WORK REQUIRED: Switch "suggestion" to "option" in the stretch from the start of the lines through the line containing "click(x=404, y=317)", and return only that stretch with everything else unchanged.

Stored items from a collection
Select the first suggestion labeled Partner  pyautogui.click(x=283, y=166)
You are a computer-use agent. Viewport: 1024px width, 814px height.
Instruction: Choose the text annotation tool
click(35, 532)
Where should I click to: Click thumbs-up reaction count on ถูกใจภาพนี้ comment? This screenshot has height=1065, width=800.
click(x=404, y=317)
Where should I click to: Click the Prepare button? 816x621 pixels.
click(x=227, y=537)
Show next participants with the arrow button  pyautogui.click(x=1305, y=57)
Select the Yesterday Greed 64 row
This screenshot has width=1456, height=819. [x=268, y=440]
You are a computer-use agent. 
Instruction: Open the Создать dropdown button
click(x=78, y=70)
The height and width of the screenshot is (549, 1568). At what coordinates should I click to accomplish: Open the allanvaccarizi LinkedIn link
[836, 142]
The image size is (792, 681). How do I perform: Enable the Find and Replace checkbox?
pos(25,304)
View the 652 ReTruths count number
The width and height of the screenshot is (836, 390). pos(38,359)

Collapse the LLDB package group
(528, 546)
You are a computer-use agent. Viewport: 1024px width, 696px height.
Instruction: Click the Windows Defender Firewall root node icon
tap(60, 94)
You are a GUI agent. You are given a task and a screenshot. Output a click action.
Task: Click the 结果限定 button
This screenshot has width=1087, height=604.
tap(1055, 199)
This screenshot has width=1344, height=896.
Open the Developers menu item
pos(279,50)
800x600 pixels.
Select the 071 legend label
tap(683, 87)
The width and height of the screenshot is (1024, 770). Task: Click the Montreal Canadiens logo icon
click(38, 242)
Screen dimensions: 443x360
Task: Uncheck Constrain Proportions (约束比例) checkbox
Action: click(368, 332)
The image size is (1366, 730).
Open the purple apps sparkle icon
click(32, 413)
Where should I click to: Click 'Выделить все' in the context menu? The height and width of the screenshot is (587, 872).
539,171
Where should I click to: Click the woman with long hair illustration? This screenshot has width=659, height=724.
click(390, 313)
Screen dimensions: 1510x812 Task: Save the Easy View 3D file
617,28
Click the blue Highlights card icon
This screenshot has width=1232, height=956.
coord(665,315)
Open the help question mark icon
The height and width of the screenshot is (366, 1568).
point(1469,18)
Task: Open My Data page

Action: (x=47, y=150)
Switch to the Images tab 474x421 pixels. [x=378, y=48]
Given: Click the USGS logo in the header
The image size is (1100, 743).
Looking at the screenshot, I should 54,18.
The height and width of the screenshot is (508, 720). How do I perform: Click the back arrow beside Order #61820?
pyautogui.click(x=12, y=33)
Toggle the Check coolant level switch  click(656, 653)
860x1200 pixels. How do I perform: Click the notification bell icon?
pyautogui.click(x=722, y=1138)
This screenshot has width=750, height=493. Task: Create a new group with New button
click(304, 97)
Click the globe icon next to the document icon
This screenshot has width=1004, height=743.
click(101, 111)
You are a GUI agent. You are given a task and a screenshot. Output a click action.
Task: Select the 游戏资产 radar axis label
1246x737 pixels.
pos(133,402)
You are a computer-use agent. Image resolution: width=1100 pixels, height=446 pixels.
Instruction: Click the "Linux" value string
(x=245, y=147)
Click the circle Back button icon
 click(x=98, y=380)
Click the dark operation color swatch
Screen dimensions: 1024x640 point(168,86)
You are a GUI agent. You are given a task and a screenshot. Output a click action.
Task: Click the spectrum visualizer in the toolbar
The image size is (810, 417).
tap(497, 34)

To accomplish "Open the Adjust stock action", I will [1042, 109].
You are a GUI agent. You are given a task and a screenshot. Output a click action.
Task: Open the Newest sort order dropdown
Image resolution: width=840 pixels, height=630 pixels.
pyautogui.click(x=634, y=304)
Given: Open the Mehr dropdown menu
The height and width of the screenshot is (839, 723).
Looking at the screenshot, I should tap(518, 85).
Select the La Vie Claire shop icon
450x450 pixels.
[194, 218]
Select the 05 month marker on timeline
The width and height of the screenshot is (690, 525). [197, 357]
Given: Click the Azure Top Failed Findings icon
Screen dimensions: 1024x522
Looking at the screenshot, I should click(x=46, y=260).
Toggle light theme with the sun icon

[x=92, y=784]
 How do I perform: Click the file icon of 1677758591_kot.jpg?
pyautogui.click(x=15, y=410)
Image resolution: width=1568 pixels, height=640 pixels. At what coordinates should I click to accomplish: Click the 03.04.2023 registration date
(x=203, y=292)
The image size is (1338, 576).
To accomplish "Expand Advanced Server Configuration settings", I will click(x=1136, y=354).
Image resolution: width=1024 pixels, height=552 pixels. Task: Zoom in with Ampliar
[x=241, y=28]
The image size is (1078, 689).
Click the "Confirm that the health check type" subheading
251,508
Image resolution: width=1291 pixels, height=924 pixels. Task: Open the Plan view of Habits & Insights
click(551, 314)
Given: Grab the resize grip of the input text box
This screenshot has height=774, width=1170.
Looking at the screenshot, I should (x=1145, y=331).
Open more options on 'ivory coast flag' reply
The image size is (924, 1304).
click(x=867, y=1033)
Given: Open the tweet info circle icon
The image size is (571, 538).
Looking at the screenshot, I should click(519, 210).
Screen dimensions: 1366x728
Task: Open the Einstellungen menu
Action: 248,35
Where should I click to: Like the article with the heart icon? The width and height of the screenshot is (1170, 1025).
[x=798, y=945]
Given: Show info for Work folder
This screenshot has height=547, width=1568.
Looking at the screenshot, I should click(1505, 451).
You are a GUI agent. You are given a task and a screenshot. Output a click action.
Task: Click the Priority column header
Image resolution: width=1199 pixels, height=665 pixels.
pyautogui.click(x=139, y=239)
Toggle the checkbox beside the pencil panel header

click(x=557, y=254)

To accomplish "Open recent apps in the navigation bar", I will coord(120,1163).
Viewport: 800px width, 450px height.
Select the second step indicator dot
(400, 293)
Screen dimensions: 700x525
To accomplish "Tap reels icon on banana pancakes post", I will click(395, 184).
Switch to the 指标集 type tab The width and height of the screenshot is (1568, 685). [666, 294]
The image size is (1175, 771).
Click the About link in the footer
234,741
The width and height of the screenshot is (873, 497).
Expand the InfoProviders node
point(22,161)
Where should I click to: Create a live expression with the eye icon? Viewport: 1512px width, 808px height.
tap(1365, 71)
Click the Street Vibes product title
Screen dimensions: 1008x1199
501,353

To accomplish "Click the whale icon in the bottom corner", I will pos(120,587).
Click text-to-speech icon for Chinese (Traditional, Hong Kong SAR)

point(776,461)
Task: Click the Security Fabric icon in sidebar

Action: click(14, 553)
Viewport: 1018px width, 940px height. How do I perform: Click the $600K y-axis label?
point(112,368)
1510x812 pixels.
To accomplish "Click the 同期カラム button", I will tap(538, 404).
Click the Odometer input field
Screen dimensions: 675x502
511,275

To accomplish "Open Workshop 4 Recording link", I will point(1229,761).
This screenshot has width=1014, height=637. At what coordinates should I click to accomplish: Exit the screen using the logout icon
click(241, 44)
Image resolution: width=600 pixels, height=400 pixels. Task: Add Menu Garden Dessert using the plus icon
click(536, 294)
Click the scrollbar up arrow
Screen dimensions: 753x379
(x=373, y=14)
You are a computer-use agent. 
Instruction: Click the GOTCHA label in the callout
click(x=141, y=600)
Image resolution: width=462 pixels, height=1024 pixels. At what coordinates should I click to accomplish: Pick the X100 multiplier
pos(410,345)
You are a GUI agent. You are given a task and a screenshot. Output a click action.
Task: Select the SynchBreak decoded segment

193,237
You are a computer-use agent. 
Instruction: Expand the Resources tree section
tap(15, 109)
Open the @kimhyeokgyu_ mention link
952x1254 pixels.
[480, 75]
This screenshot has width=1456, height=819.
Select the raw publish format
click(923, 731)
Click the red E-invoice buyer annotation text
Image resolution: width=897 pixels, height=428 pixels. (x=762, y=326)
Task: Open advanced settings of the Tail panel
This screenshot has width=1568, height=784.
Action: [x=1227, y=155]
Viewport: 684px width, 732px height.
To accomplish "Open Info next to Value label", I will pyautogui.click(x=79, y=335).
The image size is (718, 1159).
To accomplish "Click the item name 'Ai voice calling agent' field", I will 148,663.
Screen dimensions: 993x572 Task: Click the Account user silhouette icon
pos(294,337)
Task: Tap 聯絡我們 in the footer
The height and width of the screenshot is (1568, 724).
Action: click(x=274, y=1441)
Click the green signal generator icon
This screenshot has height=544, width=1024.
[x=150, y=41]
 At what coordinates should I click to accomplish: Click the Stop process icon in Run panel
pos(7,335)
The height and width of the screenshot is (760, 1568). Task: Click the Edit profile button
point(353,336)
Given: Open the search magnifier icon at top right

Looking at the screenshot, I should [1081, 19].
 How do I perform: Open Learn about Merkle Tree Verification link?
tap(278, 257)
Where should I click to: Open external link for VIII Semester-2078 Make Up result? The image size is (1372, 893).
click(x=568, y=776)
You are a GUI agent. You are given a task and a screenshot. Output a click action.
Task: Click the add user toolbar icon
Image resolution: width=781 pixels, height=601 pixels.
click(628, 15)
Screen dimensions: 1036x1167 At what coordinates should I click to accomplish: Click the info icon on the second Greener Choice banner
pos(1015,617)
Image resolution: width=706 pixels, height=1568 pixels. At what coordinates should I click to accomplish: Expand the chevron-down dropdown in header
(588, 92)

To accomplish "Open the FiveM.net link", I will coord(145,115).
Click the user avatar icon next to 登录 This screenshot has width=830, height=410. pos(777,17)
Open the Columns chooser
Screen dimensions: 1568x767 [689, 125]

TASK RESULT:
Select the first option labeled Partner  pyautogui.click(x=283, y=166)
You are a computer-use agent. Viewport: 1024px width, 814px height.
Instruction: Choose the text annotation tool
click(35, 532)
Where should I click to: Click thumbs-up reaction count on ถูกใจภาพนี้ comment? This screenshot has height=1065, width=800.
click(x=404, y=317)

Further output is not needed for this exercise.